Throughout President Clinton's crisis over the Monica Lewinsky affair, there has been a consistent thread of public scepticism as to how serious it has been for his political standing with the electorate. Yesterday's election results confirm the impression that voters consider the affair less culpable than does the Republican leadership in Congress and the political class and media inside the famous Washington beltway.
The outcome so dramatically bucks the historical trend of mid-term elections as to justify President Clinton's determination to fight for his political survival and against the efforts to impeach him. He emerges from the contest politically strengthened at home and abroad despite continued reservations about his personal conduct.
His Republican opponents cannot avoid political responsibility for this outcome. Their majority is down from 22 to 12 in the House of Representatives, they have held their position in the Senate but their share of governor-ships is substantially lower than might have been expected. In anybody's book, this is a defeat and a popular rebuke for the line they have put forward during the campaign which gave prominence to Mr Clinton's culpability and unsuitability for continuing as president and implicitly for the efforts to impeach him.

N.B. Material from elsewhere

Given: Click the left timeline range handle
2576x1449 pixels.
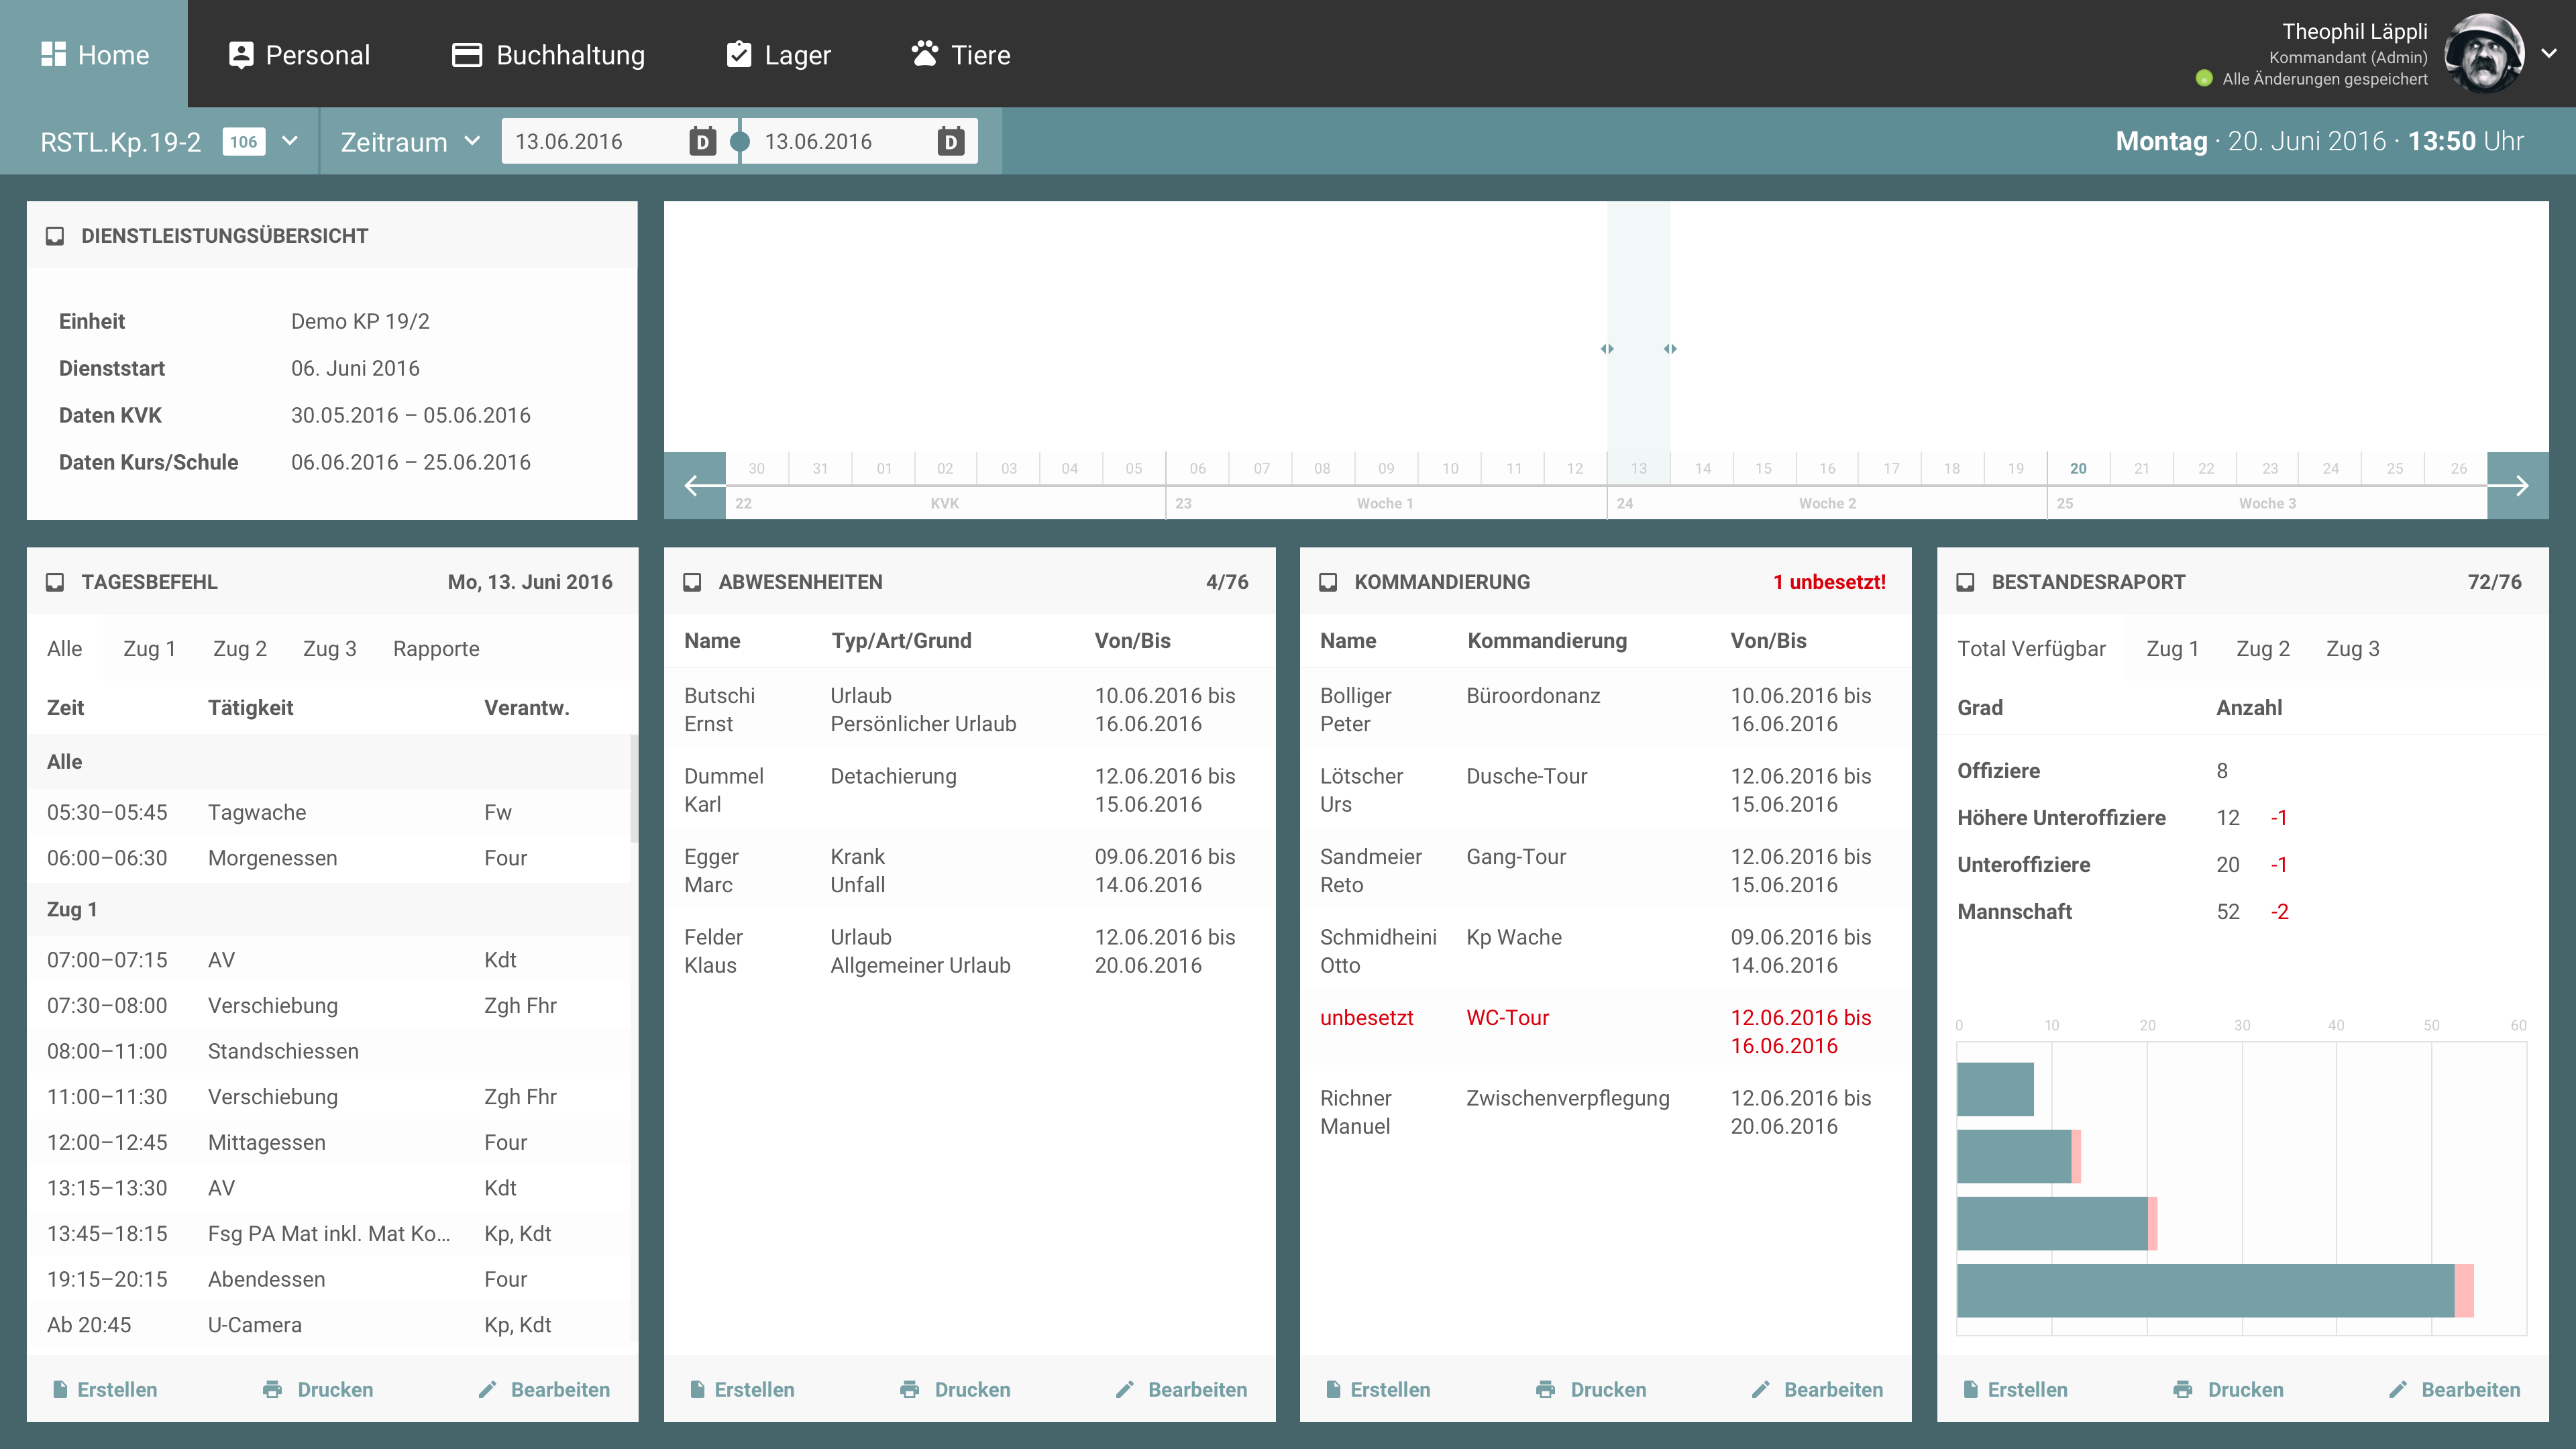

The House Speaker and majority leader, Mr Newt Gingrich, must in particular bear responsibility for these political misjudgements. Commentators have been quick to underline the significance of gubernatorial victories by George and Jeb Bush in Texas and Florida, heralding a more moderate and pluralist Republican approach to national political issues.
Mr Clinton's name was not, of course, on any ballot paper. Nonetheless several prominent Democrat candidates, who avoided him initially, later virtually begged him to campaign on their behalf. The threatened party revolt in September failed to materialise and his instinct to hang on and fight, paying due regard to apologies and recriminations, has been amply justified by this result. Voters have shown themselves more influenced by the generally buoyant state of the economy and by health, education and welfare issues - in which they have marginally preferred the Democrats - than by the Monica Lewinsky affair.
The result therefore decidedly strengthens Mr Clinton in the domestic arena. He cannot be dismissed as a lame-duck president for the remainder of his term. He will have an opportunity now to fashion an agenda that can be handed on effectively to Mr Al Gore as the his heir presumptive. Above all, he will be more confident in dealing with the prospect of impeachment, secure in the knowledge that insofar as the decision can be made by reference to popular opinion, it is clearly against so proceeding.
Mr Clinton also emerges much stronger from these elections in the international arena. He did not let the Lewinsky affair divert him from close attention to Middle East negotiations, the Kosovo crisis, the world economy, or the Northern Ireland peace process. There is, of course, room for criticising his policies.
But the credibility of the US role has by and large not substantially diminished. It must be hoped now that with these elections completed, Congress can quickly resolve the impeachment issue and allow Mr Clinton leeway to exert the leadership the world expects and requires from a US president.